書籍詳細

さらに進む地球温暖化
住明正 著

目次
立ち読み


地球温暖化問題は、いまもっとも関心を集めている話題です。 G8サミットでは、温室効果ガス排出量をいかに削減するかが、喫緊の課題として討議されました。日本の現政権にとっても、2008年にG8議長国となるにあたり、いかに気候変動対策におけるリーダーシップを発揮するのかが、重要な課題となっています。

そうした環境問題の元となる気候変動予測情報を提供しているのが、国連下組織であるIPCC(気候変動に関する政府間パネル)です。

本書では、IPCCの報告書にも取り入れられた地球シミュレータの温暖化予測結果を、豊富な図版とともに紹介しました。本書を見れば、地球温暖化が私たちの認識していないところでも、着実に進んでいることがわかるでしょう。

大きな気候変動は、生活上の変化を引き起こすだけではなく、ビジネスの世界においても注目されています。環境問題に対する技術対応への期待が高まっており、石炭や原子力、再生可能エネルギーの利用といった産業と環境保全の両立、またCO2の排出権売買開始など、ビジネスチャンスとしての環境問題が大きな注目を集めるようになりました。

いま、地球温暖化問題の動向を知ることは、世界の動向を知ることと言えるでしょう。
「将来のことを知りたければ、新聞の見出しではなく、企業の投資を見よ」というシカゴ排出権取引所理事長のことば(本書より)は、いかに環境問題が世界の関心事であるかを物語っています。
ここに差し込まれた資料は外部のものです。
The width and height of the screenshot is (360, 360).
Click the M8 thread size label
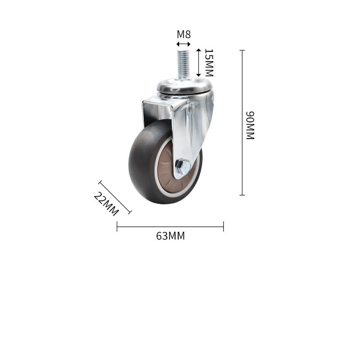coord(184,34)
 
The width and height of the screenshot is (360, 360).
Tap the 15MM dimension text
coord(209,63)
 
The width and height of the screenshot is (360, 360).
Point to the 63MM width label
coord(171,236)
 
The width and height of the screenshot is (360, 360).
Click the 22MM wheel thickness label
coord(106,203)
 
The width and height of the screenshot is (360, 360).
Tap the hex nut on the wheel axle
coord(183,167)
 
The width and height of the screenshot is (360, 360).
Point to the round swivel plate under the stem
coord(184,85)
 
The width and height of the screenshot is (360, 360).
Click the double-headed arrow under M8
coord(184,44)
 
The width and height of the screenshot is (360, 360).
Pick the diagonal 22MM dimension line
coord(115,197)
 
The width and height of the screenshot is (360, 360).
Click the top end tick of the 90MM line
coord(242,50)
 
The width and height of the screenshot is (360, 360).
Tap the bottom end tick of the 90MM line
coord(242,195)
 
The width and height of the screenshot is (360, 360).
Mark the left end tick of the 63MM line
coord(117,226)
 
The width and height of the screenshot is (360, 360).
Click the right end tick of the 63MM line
coord(223,226)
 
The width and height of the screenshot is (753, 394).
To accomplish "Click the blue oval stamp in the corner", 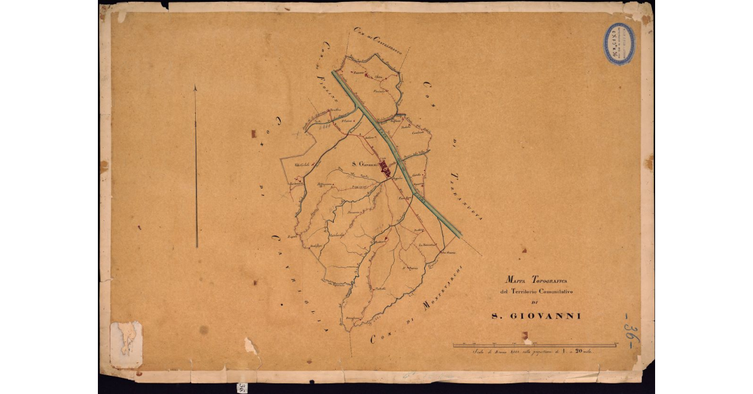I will point(619,43).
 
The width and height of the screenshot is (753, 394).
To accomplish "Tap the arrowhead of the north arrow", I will point(195,89).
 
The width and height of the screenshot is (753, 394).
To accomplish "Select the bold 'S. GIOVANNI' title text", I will point(535,316).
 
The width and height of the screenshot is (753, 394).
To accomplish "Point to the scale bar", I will point(535,345).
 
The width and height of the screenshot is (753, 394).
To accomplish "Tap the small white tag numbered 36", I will point(242,386).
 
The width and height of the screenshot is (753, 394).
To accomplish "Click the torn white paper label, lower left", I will point(126,344).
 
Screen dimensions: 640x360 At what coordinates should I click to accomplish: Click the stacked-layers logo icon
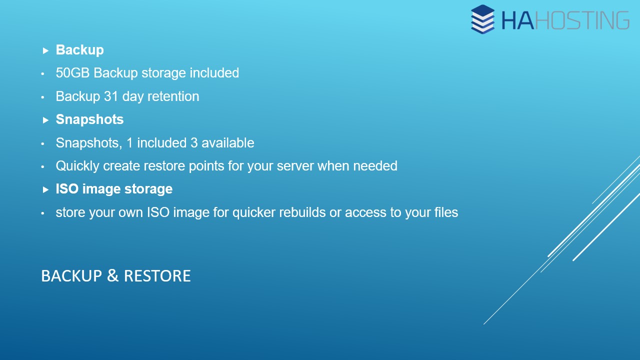pyautogui.click(x=482, y=19)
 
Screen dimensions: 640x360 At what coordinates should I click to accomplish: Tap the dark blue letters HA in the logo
pyautogui.click(x=518, y=20)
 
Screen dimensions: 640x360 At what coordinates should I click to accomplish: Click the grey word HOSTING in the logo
pyautogui.click(x=582, y=20)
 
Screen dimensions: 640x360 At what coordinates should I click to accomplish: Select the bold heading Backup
pyautogui.click(x=80, y=50)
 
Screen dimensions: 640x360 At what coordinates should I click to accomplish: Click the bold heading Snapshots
pyautogui.click(x=90, y=120)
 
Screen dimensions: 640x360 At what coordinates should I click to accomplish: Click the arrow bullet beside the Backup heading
pyautogui.click(x=46, y=51)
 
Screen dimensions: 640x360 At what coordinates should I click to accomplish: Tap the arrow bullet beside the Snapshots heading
pyautogui.click(x=46, y=120)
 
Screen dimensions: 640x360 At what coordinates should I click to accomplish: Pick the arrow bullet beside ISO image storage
pyautogui.click(x=46, y=190)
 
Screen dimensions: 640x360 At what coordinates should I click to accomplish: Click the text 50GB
pyautogui.click(x=73, y=73)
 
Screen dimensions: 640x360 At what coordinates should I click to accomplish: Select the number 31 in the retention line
pyautogui.click(x=111, y=96)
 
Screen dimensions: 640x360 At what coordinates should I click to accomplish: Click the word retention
pyautogui.click(x=173, y=96)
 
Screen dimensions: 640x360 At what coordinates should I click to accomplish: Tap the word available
pyautogui.click(x=228, y=143)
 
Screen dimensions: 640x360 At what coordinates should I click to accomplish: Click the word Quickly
pyautogui.click(x=78, y=166)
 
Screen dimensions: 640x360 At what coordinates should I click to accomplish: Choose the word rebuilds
pyautogui.click(x=302, y=212)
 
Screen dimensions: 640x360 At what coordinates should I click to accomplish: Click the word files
pyautogui.click(x=446, y=212)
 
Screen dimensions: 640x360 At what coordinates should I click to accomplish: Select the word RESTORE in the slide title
pyautogui.click(x=158, y=276)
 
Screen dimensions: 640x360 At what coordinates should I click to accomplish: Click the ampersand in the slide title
pyautogui.click(x=113, y=276)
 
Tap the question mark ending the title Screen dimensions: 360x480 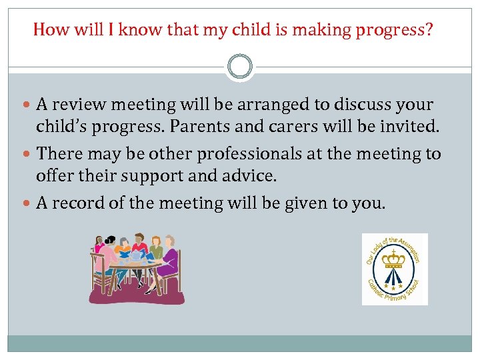[428, 29]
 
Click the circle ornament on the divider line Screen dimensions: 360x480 [240, 67]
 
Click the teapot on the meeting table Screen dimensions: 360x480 [137, 255]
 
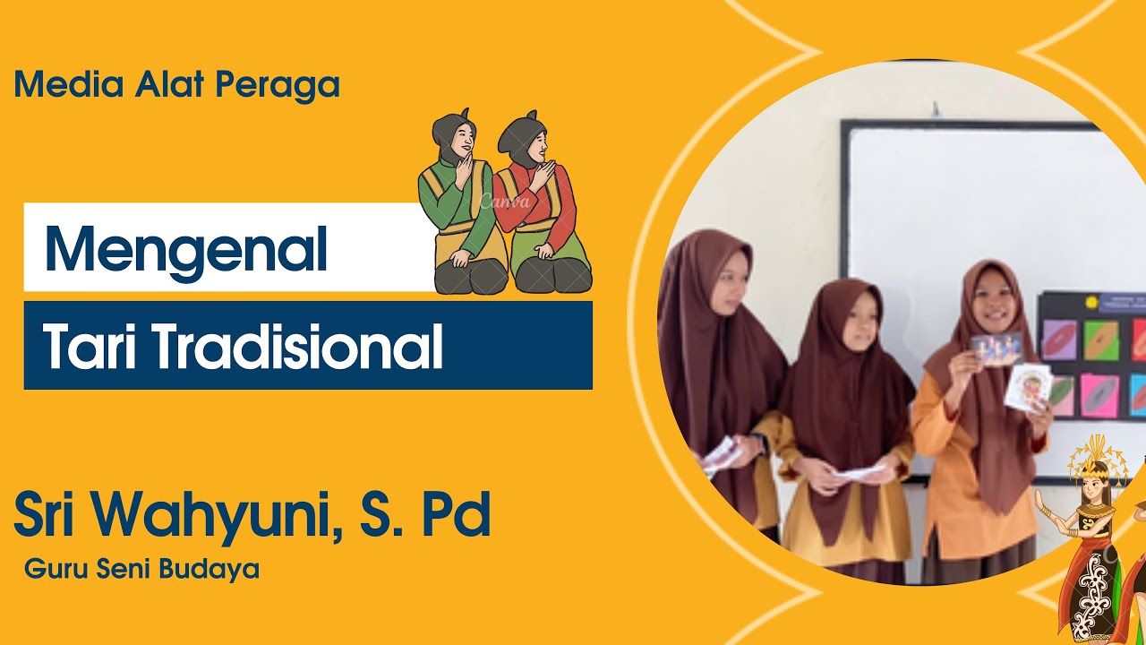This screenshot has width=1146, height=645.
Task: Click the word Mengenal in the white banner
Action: (x=186, y=248)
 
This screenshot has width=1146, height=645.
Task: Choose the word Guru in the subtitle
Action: (x=50, y=569)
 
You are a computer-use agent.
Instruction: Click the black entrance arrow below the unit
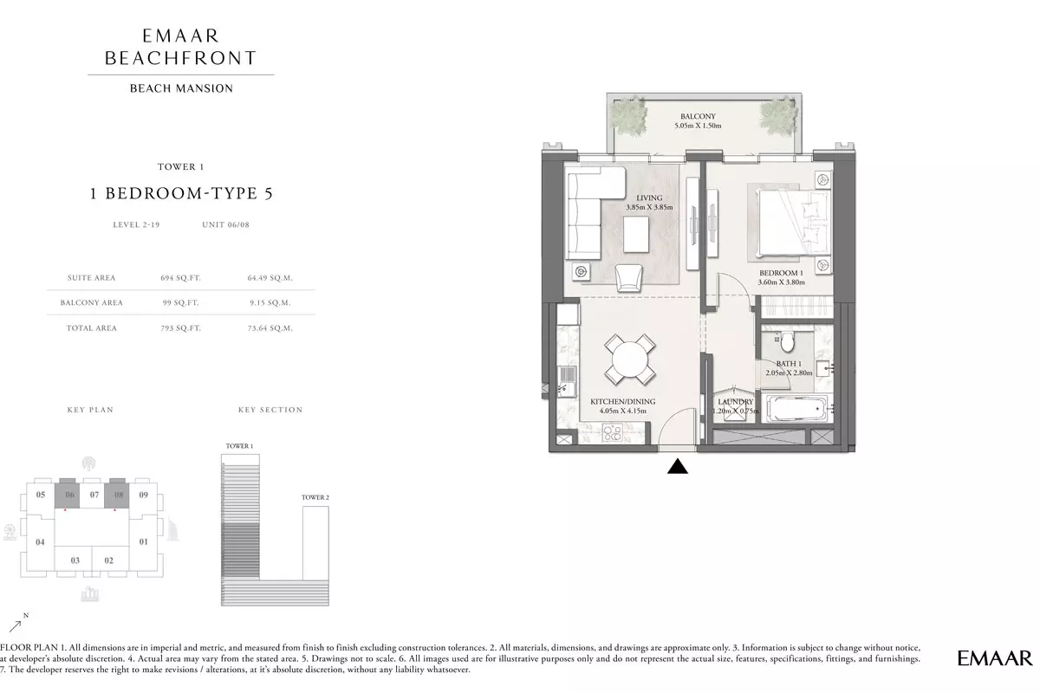coord(678,467)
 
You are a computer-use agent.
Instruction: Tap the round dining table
coord(629,359)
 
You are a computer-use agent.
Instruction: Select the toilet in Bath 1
coord(788,341)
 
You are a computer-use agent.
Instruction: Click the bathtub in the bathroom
coord(796,409)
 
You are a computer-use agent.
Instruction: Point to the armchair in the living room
coord(628,278)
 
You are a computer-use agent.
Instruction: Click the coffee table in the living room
coord(636,235)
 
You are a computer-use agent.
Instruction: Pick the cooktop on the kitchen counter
coord(612,433)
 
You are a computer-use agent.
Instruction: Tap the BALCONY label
coord(698,116)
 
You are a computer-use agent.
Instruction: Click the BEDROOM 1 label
coord(782,273)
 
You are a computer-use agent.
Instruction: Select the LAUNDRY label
coord(736,401)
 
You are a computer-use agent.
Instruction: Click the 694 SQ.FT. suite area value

本書では、温暖化研究の最前線をレポートし、豊富な基礎データ図版とともに温暖化予測の最新情報を提供します。変動していく地球環境といかにつきあうべきか、本書が報告する地球温暖化の最新情報は、そのことに答えを導くための一助となるでしょう。

<書籍データ>
◇B6判 並製・194頁
◇定価:本体1400円+税
◇2007年6月27日発売

<著者プロフィール>
住明正
(すみ・あきまさ)
東京大学サステイナビリティ学連携研究機構・教授。
71年東京大学理学部物理学科卒業。気象庁東京管区気象台勤務、ハワイ大学気象学教室助手、東京大学理学部助教授を経て、91年より現職。日本気象学会藤原賞、日本気象学会山本賞受賞。著書に『エルニーニョと地球温暖化』(オーム社)、『地球温暖化の真実―先端の気候科学でどこまで解明されているか』(ウェッジ)、編著書に『岩波講座 地球惑星科学』(岩波書店)など。